La librairie Filigranes à Bruxelles a annulé, vendredi, une séance de dédicace, prévue mardi prochain, du journaliste français Eric Zemmour, dont les récents propos sur les musulmans ont suscité la polémique. Une décision prise par crainte de manifestations de groupuscules à la fois d'extrême droite et d'extrême gauche.

"Vu les menaces dont fait l'objet Eric Zemmour (...) je préfère appliquer le principe de précaution, afin d'assurer la sécurité du personnel. Le jeu n'en vaut pas la chandelle", a déclaré le directeur de la librairie, Alexis Chaperon, au quotidien La Libre Belgique.

Eric
Zemmour avait suscité la polémique en décembre 2014 après ses propos contre les musulmans. La chaîne d'information iTélé avait alors décidé de mettre fin à l'émission "Ca se dispute" à laquelle il participait depuis 10 ans.

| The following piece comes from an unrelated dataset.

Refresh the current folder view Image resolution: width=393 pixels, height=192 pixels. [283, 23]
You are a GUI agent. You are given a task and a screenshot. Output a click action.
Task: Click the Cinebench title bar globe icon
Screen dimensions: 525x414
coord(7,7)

Le polémiste doit se rendre mardi à Bruxelles où il est l'invité d'un "déjeuner littéraire" organisé par le Cercle de Lorraine, un club réunissant notamment des dirigeants d'entreprises. Il devait ensuite présenter son livre "Le Suicide français" à la librairie Filigranes, avant un débat dans un autre club dans la banlieue de la capitale belge. Fin décembre, une élue écologiste de la ville avait demandé l'interdiction de la venue du journaliste français sur le territoire de la commune. Mais le bourgmestre (maire) de Bruxelles, le socialiste Yvan Mayeur, a refusé de donner suite à cette demande, relevant notamment que le rendez-vous au Cercle de Lorraine se tenait dans un cadre privé.

Plainte du collection contre l'islamophobie en Belgique

Jeudi, le Collectif contre l'islamophobie en Belgique, une association fondée en septembre 2014, a annoncé le dépôt d'une plainte contre Eric Zemmour pour incitation à la haine raciale. "Le CCIB est fermement attaché à la liberté d'expression et à sa préservation, mais ne peut rester inactif face à la propagation dans notre pays de la haine envers les musulmans ou envers une quelconque catégorie de population sur la base de ses convictions, origines, apparences et/ou cultures", a expliqué le collectif.